En el caso específico del Banic, la institución bancaria con mayor índice de créditos vencidos según las cifras oficiales, tienen garantías prendarias que respaldan los préstamos, y que al hablar de créditos vencidos no significa que el dinero esté perdido, sino que el mismo se encuentra “convertido” en propiedades inmuebles embargadas ante el incumplimiento de sus obligaciones por parte de los usuarios de créditos.

REDUCCION DEL PODER DE COMPRA

El sociólogo Oscar René Vargas valoró que la recesión económica y el aumento de la mora en los préstamos, están intrínsecamente ligados a factores de orden social como la pobreza y la inequidad en la distribución de los ingresos nacionales.

Según estadísticas publicadas en sus textos, la reducción del poder de compra del salario real promedio nacional entre 1991 y diciembre de 1999 fue del 52 por ciento.

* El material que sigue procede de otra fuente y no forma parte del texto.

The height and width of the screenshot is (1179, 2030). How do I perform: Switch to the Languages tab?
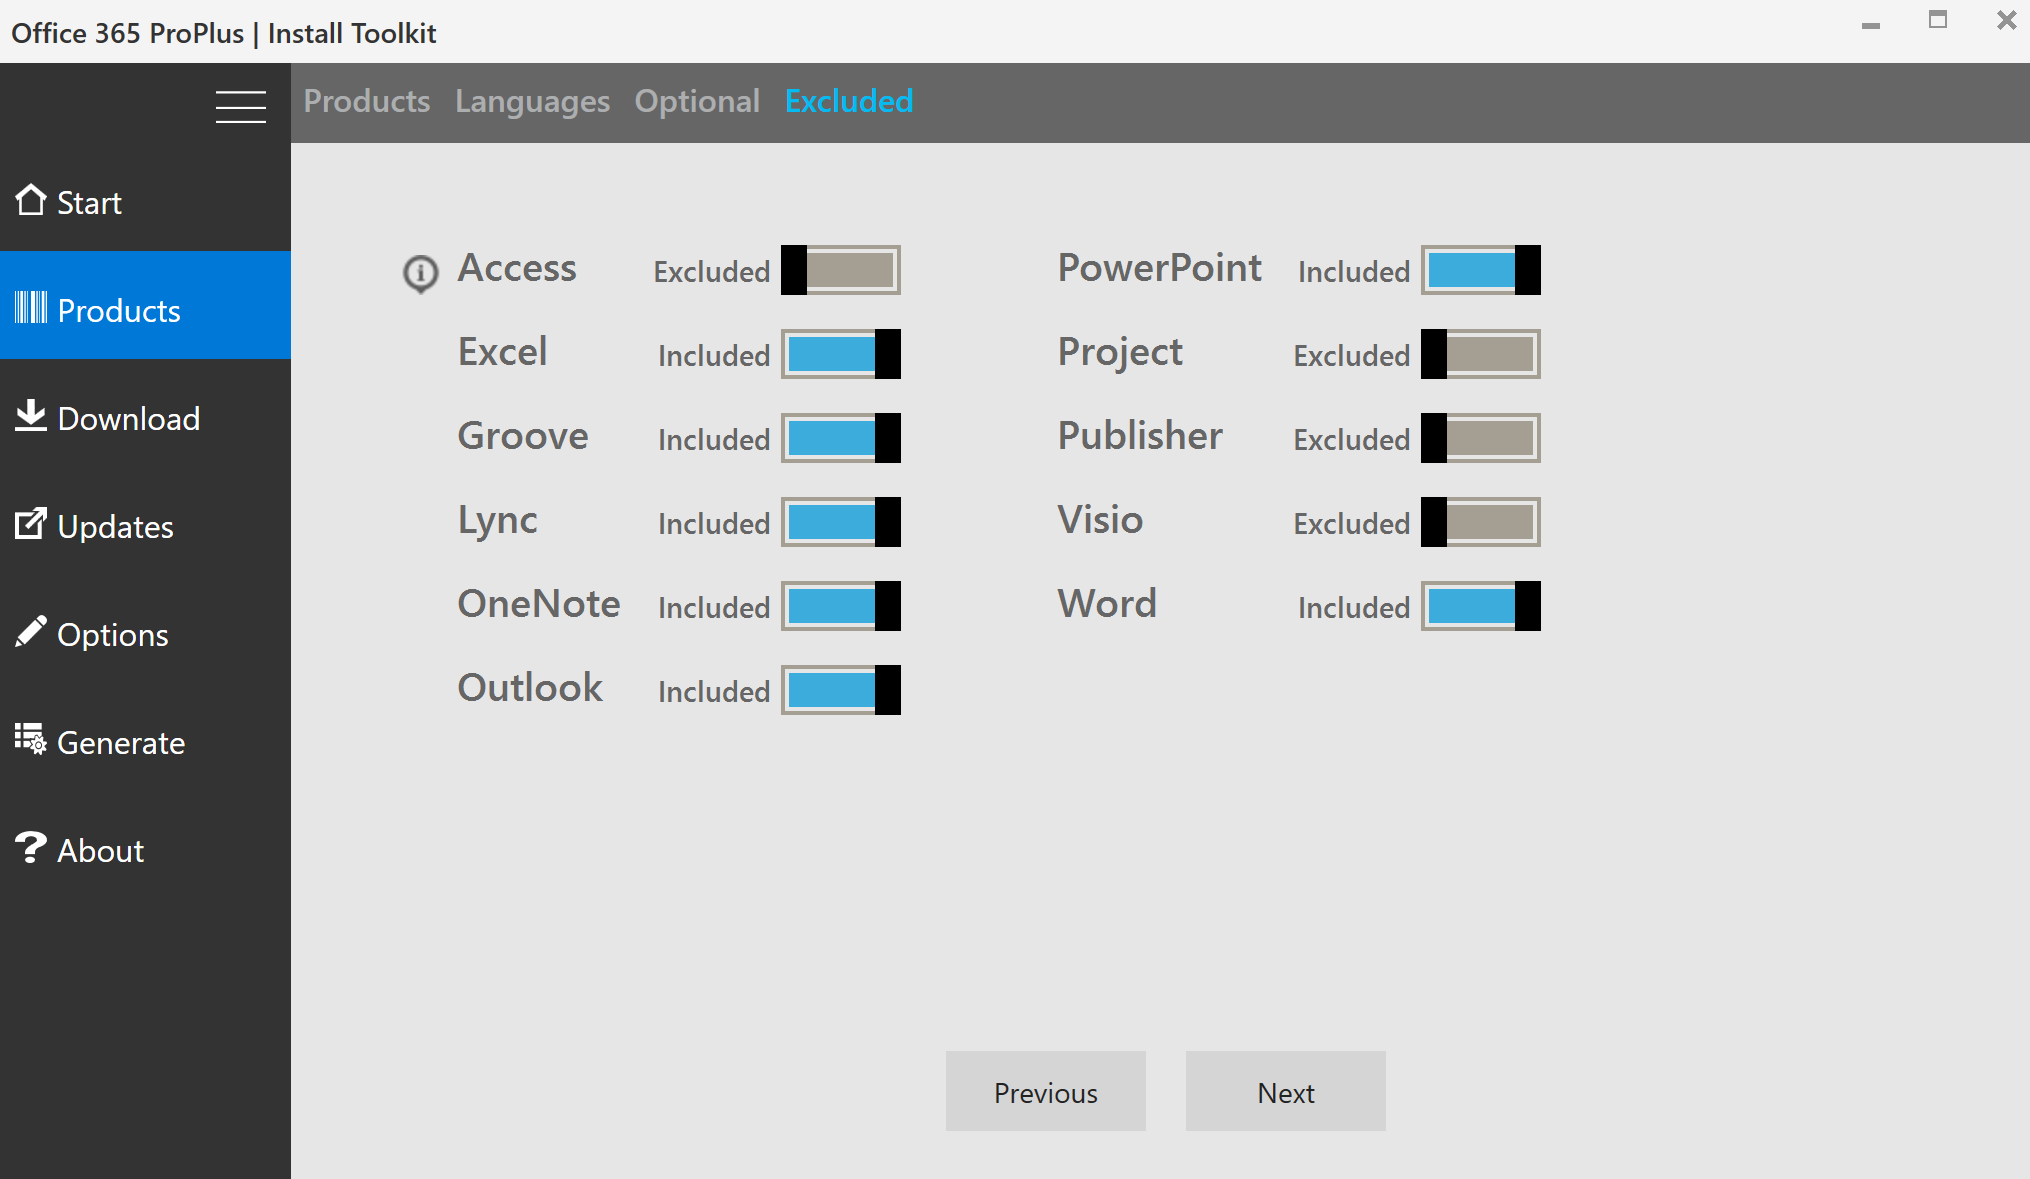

Es decir, un poco más de la mitad de la canasta dejó de ser adquirida por la caída del salario real, en los últimos nueve años.

A la par del incremento del valor de la canasta básica, los salarios en el Estado se mantienen mayoritariamente congelados en esos períodos.

Por otra parte, entre 1991 y 1999, según indicadores del Banco Central recopilados por Vargas, el precio promedio nacional del agua aumentó 16 veces y el de la energía eléctrica 24 veces.

CSJ NO HA CUANTIFICADO FENOMENO

Aunque aún no se han cuantificado los casos judiciales llevados a las distintas Salas Civiles por incumplimiento de obligaciones con instituciones financieras, casas financieras y terceros, fuentes de la Corte Suprema de Justicia confirmaron a LA PRENSA que, efectivamente, se percibió un incremento en las ejecuciones legales y juicios por incumplimiento de pago. Sin embargo, aún no lo han cuantificado ni procesado.